The Chernobyl disaster in 1986 released large quantities of radioactive material from the Chernobyl Nuclear Power Plant into the surrounding environment. The area in a 30 km radius surrounding the exploded reactor was evacuated and sealed off by Soviet authorities. This area was formalised as the Chernobyl Exclusion Zone; its boundaries have changed over time. Following the dissolution of the Soviet Union, this area became part of newly independent Ukraine and was managed by the State Emergency Service of Ukraine.

Chernobyl is 130 km north of Kyiv and the regional road PO2 connecting Chernobyl and Kyiv is in relatively good condition, thus creating a direct strategic corridor to Kyiv, which Russian forces could exploit to capture the capital. The exclusion zone is located right on the border with Belarus, a Russian ally which allowed a military buildup in their territory. On 16 February 2022, satellite imagery showed Russian troops building pontoon bridges over rivers on the Belarusian side of the exclusion zone, the Polesie State Radioecological Reserve.

== Attack and capture ==
At 7 a.m. on 24 February 2022, a scheduled shift change for the workers in the power plant was cancelled, the workers being informed that Russia had launched a full-out invasion of Ukraine, and that the plant was to be put on high alert. That morning, there were around 300 people within the exclusion zone, including nuclear staff, medical staff, firefighters, 169 soldiers of the 1st Nuclear Power Plant Protection Battalion and four tourists.

A few hours later, Russian forces that had been stationed in Belarus broke into the exclusion zone through the village of Vilcha. By 2 p.m., they had reached the power plant's main administration office. In the following hours, the National Guard commanders and the staff administration negotiated a surrender with the Russian forces, and the Ukrainian government publicly announced that Russian forces had launched an attack on the Chernobyl Exclusion Zone. The Russian troops had conducted military exercises one year before at the Kursk Nuclear Power Plant in Russia, which was almost identical to the Chernobyl plant and knew its layout very well.

The Ukrainian garrison in Chernobyl were not armed with heavy weapons or equipment, and thus could not fight Russian armored vehicles. The Ukrainian soldiers were encircled and two Tigr armored vehicles of the Russian Special Operations Forces entered the territory of the Nuclear Power Plant and gave an ultimatum, forcing the National Guard soldiers to surrender immediately.

By the end of the day, the Ukrainian government announced that Russian forces had captured Chernobyl and Pripyat. Following the Russian capture of the exclusion zone, the American government announced "credible reports that Russian soldiers are currently holding the staff of the Chernobyl facilities hostage".
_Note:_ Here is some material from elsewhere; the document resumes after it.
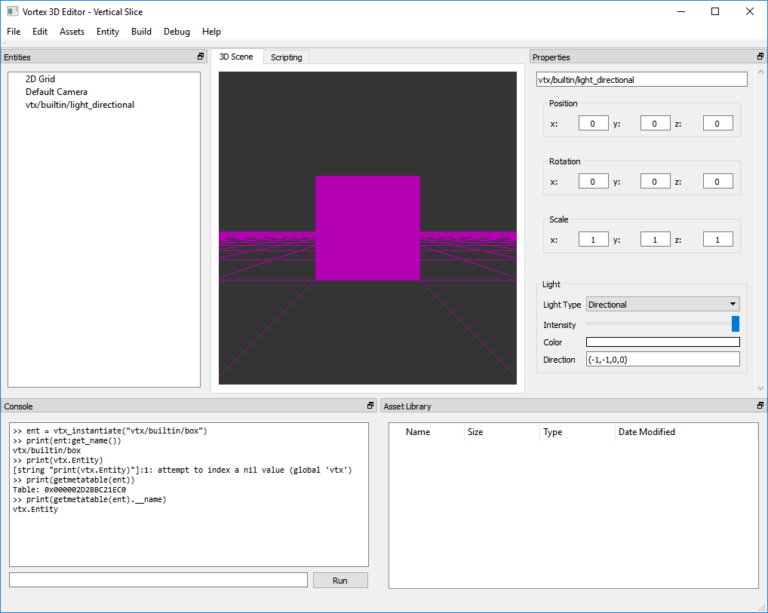Open the Light Type dropdown
Viewport: 768px width, 613px height.
662,304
The International Atomic Energy Agency (IAEA) said "there had been no casualties nor destruction at the industrial site". Russia later reported that it was "working with Ukrainians to secure" the site.

== Russian occupation ==
Staff who had been working when the power plant was captured were unable to leave during the Russian occupation, and continued to maintain the plant's operation. The staff refused several requests by the Russian forces to be interviewed on Zvezda, a TV channel owned by the Russian Ministry of Defence. Russian forces set up a number of security checkpoints throughout the station and kept the staff under close surveillance.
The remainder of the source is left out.